[Data items]
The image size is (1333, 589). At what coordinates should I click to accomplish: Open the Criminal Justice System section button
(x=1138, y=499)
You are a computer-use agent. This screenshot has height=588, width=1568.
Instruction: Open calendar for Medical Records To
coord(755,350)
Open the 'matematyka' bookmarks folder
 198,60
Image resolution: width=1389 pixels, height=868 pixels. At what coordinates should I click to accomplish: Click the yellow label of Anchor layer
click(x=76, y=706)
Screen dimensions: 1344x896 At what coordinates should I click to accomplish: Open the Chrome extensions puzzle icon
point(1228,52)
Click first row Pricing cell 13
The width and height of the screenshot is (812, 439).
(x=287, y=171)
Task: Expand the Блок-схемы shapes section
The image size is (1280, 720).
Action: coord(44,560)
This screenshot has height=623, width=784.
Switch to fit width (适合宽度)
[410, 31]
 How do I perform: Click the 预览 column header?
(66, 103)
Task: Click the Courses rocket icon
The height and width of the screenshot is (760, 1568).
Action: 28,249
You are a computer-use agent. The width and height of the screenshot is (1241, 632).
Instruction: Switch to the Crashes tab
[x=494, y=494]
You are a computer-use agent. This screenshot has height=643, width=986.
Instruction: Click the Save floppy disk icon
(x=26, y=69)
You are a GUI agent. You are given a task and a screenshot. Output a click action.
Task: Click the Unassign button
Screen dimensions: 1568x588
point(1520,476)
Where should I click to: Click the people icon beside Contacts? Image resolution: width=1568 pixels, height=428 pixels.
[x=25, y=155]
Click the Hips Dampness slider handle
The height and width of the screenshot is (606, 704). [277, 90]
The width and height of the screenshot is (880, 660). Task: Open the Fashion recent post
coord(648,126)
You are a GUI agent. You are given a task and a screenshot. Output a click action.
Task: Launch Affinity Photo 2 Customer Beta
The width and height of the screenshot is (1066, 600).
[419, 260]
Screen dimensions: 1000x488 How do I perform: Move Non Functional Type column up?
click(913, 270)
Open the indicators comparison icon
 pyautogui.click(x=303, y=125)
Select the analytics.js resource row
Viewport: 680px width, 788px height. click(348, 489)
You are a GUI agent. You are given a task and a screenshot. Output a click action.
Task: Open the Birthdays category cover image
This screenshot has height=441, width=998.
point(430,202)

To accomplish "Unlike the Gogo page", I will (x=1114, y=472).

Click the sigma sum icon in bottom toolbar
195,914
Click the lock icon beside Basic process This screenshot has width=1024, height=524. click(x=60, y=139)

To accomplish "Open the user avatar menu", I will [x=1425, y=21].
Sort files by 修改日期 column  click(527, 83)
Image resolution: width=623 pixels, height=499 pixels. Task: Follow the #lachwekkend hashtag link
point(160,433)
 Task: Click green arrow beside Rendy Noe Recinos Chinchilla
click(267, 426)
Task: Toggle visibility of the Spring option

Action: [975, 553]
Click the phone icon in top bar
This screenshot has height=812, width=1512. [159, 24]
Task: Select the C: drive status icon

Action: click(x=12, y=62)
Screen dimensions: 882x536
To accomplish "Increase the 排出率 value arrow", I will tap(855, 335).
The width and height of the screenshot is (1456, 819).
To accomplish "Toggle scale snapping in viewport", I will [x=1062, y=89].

Objective
Copy out the lines from the one holding "The width and height of the screenshot is (1456, 819)." through the end of the listing, inclusive, requests included. Multiply every click coordinate in the answers by 1.15 and round each to a whole number, rounding halves up.

Written response
The width and height of the screenshot is (1456, 819).
To accomplish "Toggle scale snapping in viewport", I will [x=1221, y=102].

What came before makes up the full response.